Gambling Disorder


A person engages in gambling when they stake something of value (money, possessions or personal safety) on an uncertain event whose outcome is determined by chance and/or luck rather than skill. This includes, but is not limited to, casino games, sports betting and lottery games. It does not include bona fide business transactions such as the purchase or sale at a future date of securities and commodities, contracts of indemnity and guaranty, life, health and accident insurance, or the purchase or sale at a future date in a game of chance conducted by a state or other governmental authority.

Whether they’re in a neon-lit casino or watching their favorite team score a touchdown, humans are wired to seek rewards. When we spend time with friends, eat a healthy meal or win a jackpot, our brains produce a dopamine response that makes us feel good. Unfortunately, for some people, these natural pleasures can become dangerously out of balance.

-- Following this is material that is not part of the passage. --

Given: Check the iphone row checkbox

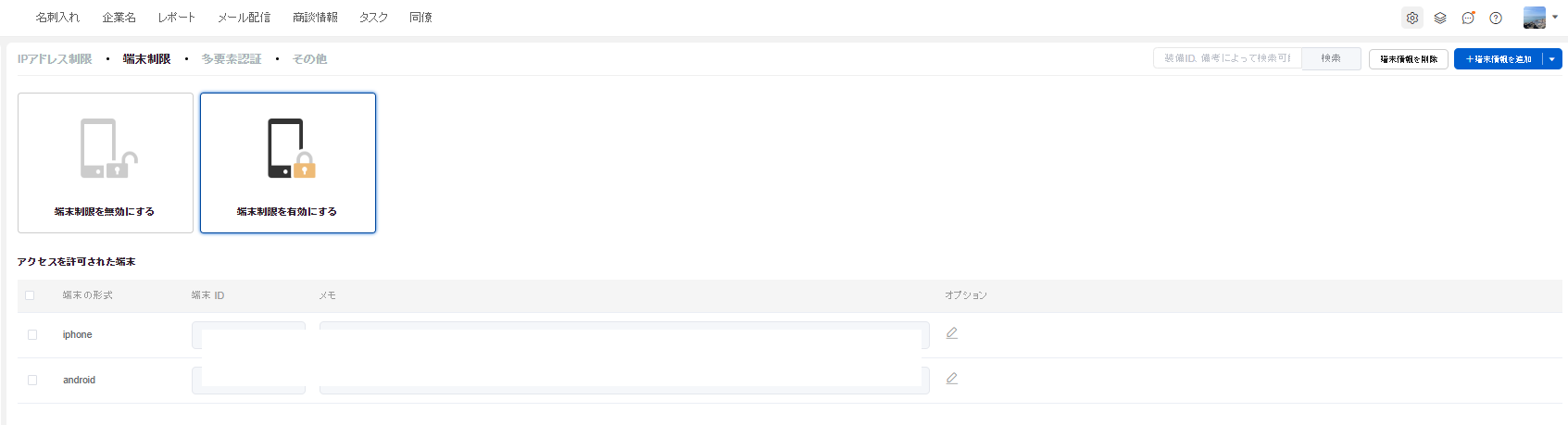Looking at the screenshot, I should tap(32, 335).
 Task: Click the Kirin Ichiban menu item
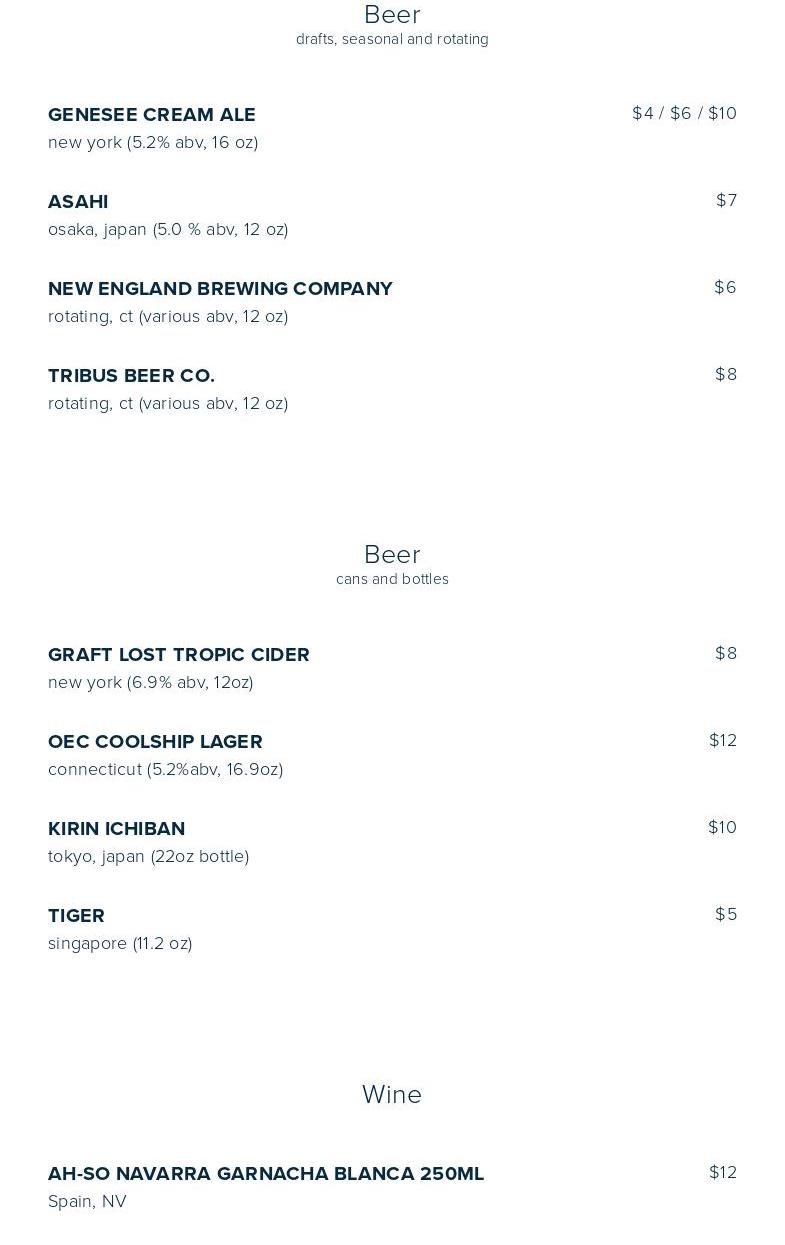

Often, the short-term thrills of gambling can come with long term costs, such as financial ruin or severe mental health problems.

Gambling is a complex phenomenon that is difficult to understand and treat. It is characterized by intense emotions, poor impulse control and distorted thoughts. It is also often linked to other psychiatric disorders, such as substance abuse and depression. It can run in families, be triggered by trauma or exacerbated by social inequality. Symptoms may start as early as adolescence or later in adulthood. Men are more likely to be affected by gambling disorder than women.

Because there are no approved medications for gambling disorder, treatment must be psychotherapy based. There are several different types of therapy, including cognitive behavioral therapy (CBT), psychodynamic therapy and group therapy. These techniques help you gain more self-awareness and learn how to change unhealthy behaviors. You can also find support from other people who have the same problem. Some of the more popular support groups are Gamblers Anonymous and various states’ gambling hotlines.

Some people are genetically predisposed to thrill-seeking behavior, while others develop gambling disorder as a result of environmental or cultural factors. These factors can affect how a person processes reward information, controls their impulses and weighs risks. For example, some people have a tendency to place high-risk bets because they feel they can’t control their emotions or make decisions objectively.

It can be especially challenging for people with gambling disorder to recognize their symptoms, as they can be disguised by other emotional problems. For instance, they may lie to their family members about their gambling habits or try to justify it by blaming other circumstances. They may also have difficulty asking for help or accepting that they have a problem.